[Saved data entries]
□ □ □
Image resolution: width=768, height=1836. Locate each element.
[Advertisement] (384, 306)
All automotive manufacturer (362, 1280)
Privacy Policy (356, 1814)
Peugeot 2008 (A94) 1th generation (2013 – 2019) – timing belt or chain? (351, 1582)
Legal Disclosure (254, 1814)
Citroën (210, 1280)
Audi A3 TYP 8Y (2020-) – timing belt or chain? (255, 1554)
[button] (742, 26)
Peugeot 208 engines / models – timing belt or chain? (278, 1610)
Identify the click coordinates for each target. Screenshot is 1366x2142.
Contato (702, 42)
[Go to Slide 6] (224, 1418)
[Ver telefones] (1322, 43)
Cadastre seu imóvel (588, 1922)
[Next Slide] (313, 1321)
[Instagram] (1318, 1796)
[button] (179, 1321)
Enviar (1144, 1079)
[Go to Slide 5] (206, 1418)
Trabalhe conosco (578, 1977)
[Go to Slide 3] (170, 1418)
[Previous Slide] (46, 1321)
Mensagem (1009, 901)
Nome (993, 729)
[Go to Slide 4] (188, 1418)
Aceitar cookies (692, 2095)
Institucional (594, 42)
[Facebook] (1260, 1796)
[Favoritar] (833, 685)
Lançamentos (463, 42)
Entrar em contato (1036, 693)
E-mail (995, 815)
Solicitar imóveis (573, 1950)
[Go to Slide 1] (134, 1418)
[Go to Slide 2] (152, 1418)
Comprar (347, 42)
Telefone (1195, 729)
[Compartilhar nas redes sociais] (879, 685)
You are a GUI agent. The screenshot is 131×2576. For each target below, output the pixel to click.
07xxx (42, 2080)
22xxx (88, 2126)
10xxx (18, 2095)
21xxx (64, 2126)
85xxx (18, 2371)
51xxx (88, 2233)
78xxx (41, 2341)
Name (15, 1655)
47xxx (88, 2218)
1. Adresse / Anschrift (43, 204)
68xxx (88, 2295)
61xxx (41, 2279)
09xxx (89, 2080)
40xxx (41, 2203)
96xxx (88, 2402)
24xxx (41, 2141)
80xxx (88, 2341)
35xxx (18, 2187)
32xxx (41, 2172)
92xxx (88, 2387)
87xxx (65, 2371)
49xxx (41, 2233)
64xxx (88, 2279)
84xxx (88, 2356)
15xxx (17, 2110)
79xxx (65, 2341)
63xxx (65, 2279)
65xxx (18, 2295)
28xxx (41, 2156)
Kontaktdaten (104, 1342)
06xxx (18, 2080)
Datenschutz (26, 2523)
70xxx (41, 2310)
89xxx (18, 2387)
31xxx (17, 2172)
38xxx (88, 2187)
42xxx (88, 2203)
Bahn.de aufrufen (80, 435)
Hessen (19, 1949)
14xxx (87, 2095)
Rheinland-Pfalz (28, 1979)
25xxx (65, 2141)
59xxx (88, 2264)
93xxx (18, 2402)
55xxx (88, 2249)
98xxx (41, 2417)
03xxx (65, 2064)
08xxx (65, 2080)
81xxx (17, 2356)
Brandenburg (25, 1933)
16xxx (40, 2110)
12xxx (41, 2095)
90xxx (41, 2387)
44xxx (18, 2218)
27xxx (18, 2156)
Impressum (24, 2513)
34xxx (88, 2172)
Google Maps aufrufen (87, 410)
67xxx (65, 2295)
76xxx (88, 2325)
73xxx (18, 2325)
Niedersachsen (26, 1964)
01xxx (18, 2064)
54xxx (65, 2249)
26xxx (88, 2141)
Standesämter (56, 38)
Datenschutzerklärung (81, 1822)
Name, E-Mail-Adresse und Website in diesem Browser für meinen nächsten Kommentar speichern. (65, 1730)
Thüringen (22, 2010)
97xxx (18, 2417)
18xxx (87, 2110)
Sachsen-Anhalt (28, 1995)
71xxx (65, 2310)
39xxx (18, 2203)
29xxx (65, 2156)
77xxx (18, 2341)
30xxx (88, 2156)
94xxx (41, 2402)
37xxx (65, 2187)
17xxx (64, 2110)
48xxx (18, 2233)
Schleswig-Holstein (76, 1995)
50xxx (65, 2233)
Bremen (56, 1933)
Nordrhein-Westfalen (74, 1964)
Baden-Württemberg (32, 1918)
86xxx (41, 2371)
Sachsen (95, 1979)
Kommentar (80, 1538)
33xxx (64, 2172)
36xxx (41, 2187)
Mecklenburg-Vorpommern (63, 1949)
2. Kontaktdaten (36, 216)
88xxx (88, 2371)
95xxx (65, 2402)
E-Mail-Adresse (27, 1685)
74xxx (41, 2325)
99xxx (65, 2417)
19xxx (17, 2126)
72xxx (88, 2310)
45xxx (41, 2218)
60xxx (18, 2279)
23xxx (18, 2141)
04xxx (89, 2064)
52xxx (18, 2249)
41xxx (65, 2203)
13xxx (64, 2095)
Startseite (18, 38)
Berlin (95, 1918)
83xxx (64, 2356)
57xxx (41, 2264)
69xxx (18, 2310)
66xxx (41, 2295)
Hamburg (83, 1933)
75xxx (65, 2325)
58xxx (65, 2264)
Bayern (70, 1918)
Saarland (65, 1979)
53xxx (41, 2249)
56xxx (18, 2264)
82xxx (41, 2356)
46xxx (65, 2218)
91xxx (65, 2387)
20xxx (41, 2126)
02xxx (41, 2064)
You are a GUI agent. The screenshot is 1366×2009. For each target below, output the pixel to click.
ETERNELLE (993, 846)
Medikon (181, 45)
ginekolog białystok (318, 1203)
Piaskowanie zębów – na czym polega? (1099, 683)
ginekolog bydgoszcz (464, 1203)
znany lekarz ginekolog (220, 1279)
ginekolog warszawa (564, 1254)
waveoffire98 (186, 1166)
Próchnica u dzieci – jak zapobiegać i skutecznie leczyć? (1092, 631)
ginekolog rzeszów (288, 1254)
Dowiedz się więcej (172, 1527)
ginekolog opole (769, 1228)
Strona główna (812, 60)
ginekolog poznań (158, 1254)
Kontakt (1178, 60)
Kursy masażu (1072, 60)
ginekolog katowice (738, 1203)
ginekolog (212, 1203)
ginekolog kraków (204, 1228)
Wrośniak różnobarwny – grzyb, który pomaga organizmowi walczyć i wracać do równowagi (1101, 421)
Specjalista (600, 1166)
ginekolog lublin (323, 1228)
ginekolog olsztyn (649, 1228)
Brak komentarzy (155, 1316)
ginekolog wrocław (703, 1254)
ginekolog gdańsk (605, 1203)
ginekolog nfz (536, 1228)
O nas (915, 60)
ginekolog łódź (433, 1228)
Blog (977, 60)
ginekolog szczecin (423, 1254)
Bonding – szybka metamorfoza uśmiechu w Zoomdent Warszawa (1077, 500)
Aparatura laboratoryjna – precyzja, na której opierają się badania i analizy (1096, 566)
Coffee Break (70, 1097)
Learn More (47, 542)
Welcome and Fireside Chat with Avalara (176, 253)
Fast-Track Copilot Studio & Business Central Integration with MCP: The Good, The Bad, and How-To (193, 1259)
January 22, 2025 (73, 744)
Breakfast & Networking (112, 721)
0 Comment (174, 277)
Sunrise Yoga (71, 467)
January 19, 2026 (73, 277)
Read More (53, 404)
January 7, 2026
□ □ □
* **Your task**
Without altering a single word, transcribe the entries above.

* **Response**
Image resolution: width=768, height=1836. Locate each element.
[Advertisement] (384, 306)
All automotive manufacturer (362, 1280)
Privacy Policy (356, 1814)
Peugeot 2008 (A94) 1th generation (2013 – 2019) – timing belt or chain? (351, 1582)
Legal Disclosure (254, 1814)
Citroën (210, 1280)
Audi A3 TYP 8Y (2020-) – timing belt or chain? (255, 1554)
[button] (742, 26)
Peugeot 208 engines / models – timing belt or chain? (278, 1610)
Identify the click coordinates for each target. Screenshot is 1366x2142.
Contato (702, 42)
[Go to Slide 6] (224, 1418)
[Ver telefones] (1322, 43)
Cadastre seu imóvel (588, 1922)
[Next Slide] (313, 1321)
[Instagram] (1318, 1796)
[button] (179, 1321)
Enviar (1144, 1079)
[Go to Slide 5] (206, 1418)
Trabalhe conosco (578, 1977)
[Go to Slide 3] (170, 1418)
[Previous Slide] (46, 1321)
Mensagem (1009, 901)
Nome (993, 729)
[Go to Slide 4] (188, 1418)
Aceitar cookies (692, 2095)
Institucional (594, 42)
[Facebook] (1260, 1796)
[Favoritar] (833, 685)
Lançamentos (463, 42)
Entrar em contato (1036, 693)
E-mail (995, 815)
Solicitar imóveis (573, 1950)
[Go to Slide 1] (134, 1418)
[Go to Slide 2] (152, 1418)
Comprar (347, 42)
Telefone (1195, 729)
[Compartilhar nas redes sociais] (879, 685)
You are a GUI agent. The screenshot is 131×2576. For each target below, output the pixel to click.
07xxx (42, 2080)
22xxx (88, 2126)
10xxx (18, 2095)
21xxx (64, 2126)
85xxx (18, 2371)
51xxx (88, 2233)
78xxx (41, 2341)
Name (15, 1655)
47xxx (88, 2218)
1. Adresse / Anschrift (43, 204)
68xxx (88, 2295)
61xxx (41, 2279)
09xxx (89, 2080)
40xxx (41, 2203)
96xxx (88, 2402)
24xxx (41, 2141)
80xxx (88, 2341)
35xxx (18, 2187)
32xxx (41, 2172)
92xxx (88, 2387)
87xxx (65, 2371)
49xxx (41, 2233)
64xxx (88, 2279)
84xxx (88, 2356)
15xxx (17, 2110)
79xxx (65, 2341)
63xxx (65, 2279)
65xxx (18, 2295)
28xxx (41, 2156)
Kontaktdaten (104, 1342)
06xxx (18, 2080)
Datenschutz (26, 2523)
70xxx (41, 2310)
89xxx (18, 2387)
31xxx (17, 2172)
38xxx (88, 2187)
42xxx (88, 2203)
Bahn.de aufrufen (80, 435)
Hessen (19, 1949)
14xxx (87, 2095)
Rheinland-Pfalz (28, 1979)
25xxx (65, 2141)
59xxx (88, 2264)
93xxx (18, 2402)
55xxx (88, 2249)
98xxx (41, 2417)
03xxx (65, 2064)
08xxx (65, 2080)
81xxx (17, 2356)
Brandenburg (25, 1933)
16xxx (40, 2110)
12xxx (41, 2095)
90xxx (41, 2387)
44xxx (18, 2218)
27xxx (18, 2156)
Impressum (24, 2513)
34xxx (88, 2172)
Google Maps aufrufen (87, 410)
67xxx (65, 2295)
76xxx (88, 2325)
73xxx (18, 2325)
Niedersachsen (26, 1964)
01xxx (18, 2064)
54xxx (65, 2249)
26xxx (88, 2141)
Standesämter (56, 38)
Datenschutzerklärung (81, 1822)
Name, E-Mail-Adresse und Website in diesem Browser für meinen nächsten Kommentar speichern. (65, 1730)
Thüringen (22, 2010)
97xxx (18, 2417)
18xxx (87, 2110)
Sachsen-Anhalt (28, 1995)
71xxx (65, 2310)
39xxx (18, 2203)
29xxx (65, 2156)
77xxx (18, 2341)
30xxx (88, 2156)
94xxx (41, 2402)
37xxx (65, 2187)
17xxx (64, 2110)
48xxx (18, 2233)
Schleswig-Holstein (76, 1995)
50xxx (65, 2233)
Bremen (56, 1933)
Nordrhein-Westfalen (74, 1964)
Baden-Württemberg (32, 1918)
86xxx (41, 2371)
Sachsen (95, 1979)
Kommentar (80, 1538)
33xxx (64, 2172)
36xxx (41, 2187)
Mecklenburg-Vorpommern (63, 1949)
2. Kontaktdaten (36, 216)
88xxx (88, 2371)
95xxx (65, 2402)
E-Mail-Adresse (27, 1685)
74xxx (41, 2325)
99xxx (65, 2417)
19xxx (17, 2126)
72xxx (88, 2310)
45xxx (41, 2218)
60xxx (18, 2279)
23xxx (18, 2141)
04xxx (89, 2064)
52xxx (18, 2249)
41xxx (65, 2203)
13xxx (64, 2095)
Startseite (18, 38)
Berlin (95, 1918)
83xxx (64, 2356)
57xxx (41, 2264)
69xxx (18, 2310)
66xxx (41, 2295)
Hamburg (83, 1933)
75xxx (65, 2325)
58xxx (65, 2264)
Bayern (70, 1918)
Saarland (65, 1979)
53xxx (41, 2249)
56xxx (18, 2264)
82xxx (41, 2356)
46xxx (65, 2218)
91xxx (65, 2387)
20xxx (41, 2126)
02xxx (41, 2064)
You are a GUI agent. The screenshot is 1366×2009. For each target below, output the pixel to click.
ETERNELLE (993, 846)
Medikon (181, 45)
ginekolog białystok (318, 1203)
Piaskowanie zębów – na czym polega? (1099, 683)
ginekolog bydgoszcz (464, 1203)
znany lekarz ginekolog (220, 1279)
ginekolog warszawa (564, 1254)
waveoffire98 (186, 1166)
Próchnica u dzieci – jak zapobiegać i skutecznie leczyć? (1092, 631)
ginekolog rzeszów (288, 1254)
Dowiedz się więcej (172, 1527)
ginekolog opole (769, 1228)
Strona główna (812, 60)
ginekolog poznań (158, 1254)
Kontakt (1178, 60)
Kursy masażu (1072, 60)
ginekolog katowice (738, 1203)
ginekolog (212, 1203)
ginekolog kraków (204, 1228)
Wrośniak różnobarwny – grzyb, który pomaga organizmowi walczyć i wracać do równowagi (1101, 421)
Specjalista (600, 1166)
ginekolog lublin (323, 1228)
ginekolog olsztyn (649, 1228)
Brak komentarzy (155, 1316)
ginekolog wrocław (703, 1254)
ginekolog gdańsk (605, 1203)
ginekolog nfz (536, 1228)
O nas (915, 60)
ginekolog łódź (433, 1228)
Blog (977, 60)
ginekolog szczecin (423, 1254)
Bonding – szybka metamorfoza uśmiechu w Zoomdent Warszawa (1077, 500)
Aparatura laboratoryjna – precyzja, na której opierają się badania i analizy (1096, 566)
Coffee Break (70, 1097)
Learn More (47, 542)
Welcome and Fireside Chat with Avalara (176, 253)
Fast-Track Copilot Studio & Business Central Integration with MCP: The Good, The Bad, and How-To (193, 1259)
January 22, 2025 (73, 744)
Breakfast & Networking (112, 721)
0 Comment (174, 277)
Sunrise Yoga (71, 467)
January 19, 2026 (73, 277)
Read More (53, 404)
January 7, 2026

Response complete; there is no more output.